Gene enrichment analysis

To test for enrichment of accelerated sequences near genes differentially expressed in the patagium, we first associated candidate cis-regulatory elements with their putative target genes using contact domains determined from our Micro-C data. First, contact domains called with windows sizes of 10, 25 and 50 kb were integrated using an approach described previously⁶⁹. In brief, contact domain calls were combined and filtered such that fully overlapping and fully nested contact domains across all call sets were merged, whereas single and partially overlapping contact domains were retained. For all genes, we grouped all transcripts, sorted them by length and selected the largest transcript. In other words, we used the longest transcript as a representative for each gene.

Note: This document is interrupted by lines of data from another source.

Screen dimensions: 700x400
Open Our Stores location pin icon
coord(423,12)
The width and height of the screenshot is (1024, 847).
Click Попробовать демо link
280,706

The TSS for each gene was determined based on the location of the first annotated exon. If this exon did not start with an ATG, it was considered the 5′ untranslated region, and the TSS was annotated as the site 1 bp directly upstream of the first exon. For exons that did begin with an ATG codon, the TSS was estimated to be approximately 1 kb upstream from the translation start site. For each remaining TAD, its overlap with annotated TSSs and a candidate cis-regulatory element was calculated using BEDTools (v.2.27.1)⁵⁸, using the intersect function with parameter -wo. We then assigned each candidate cis-regulatory element to the nearest gene TSS using BEDTools closest v.2.27.1, using the default settings, and created a table that included information on whether the sequences assigned to each gene were GARs. For this analysis, we merged the list of GARs from each of the three gliding species, and all of the gene–enhancer annotations were conducted based on sugar glider genome coordinates. Out of 24,495 genes annotated in the sugar glider genome, we tested 11,044. The remaining genes were either not assigned to contact domains or had no candidate cis-regulatory elements assigned to them. For each gene we computed the one-tailed hypergeometric P value of observing a given number of GARs from the total number of candidate cis-regulatory elements near a gene, where the number of trials is the total number of GARs and candidate cis-regulatory elements in our dataset. This analysis yielded a total of 1116 genes enriched for GARs.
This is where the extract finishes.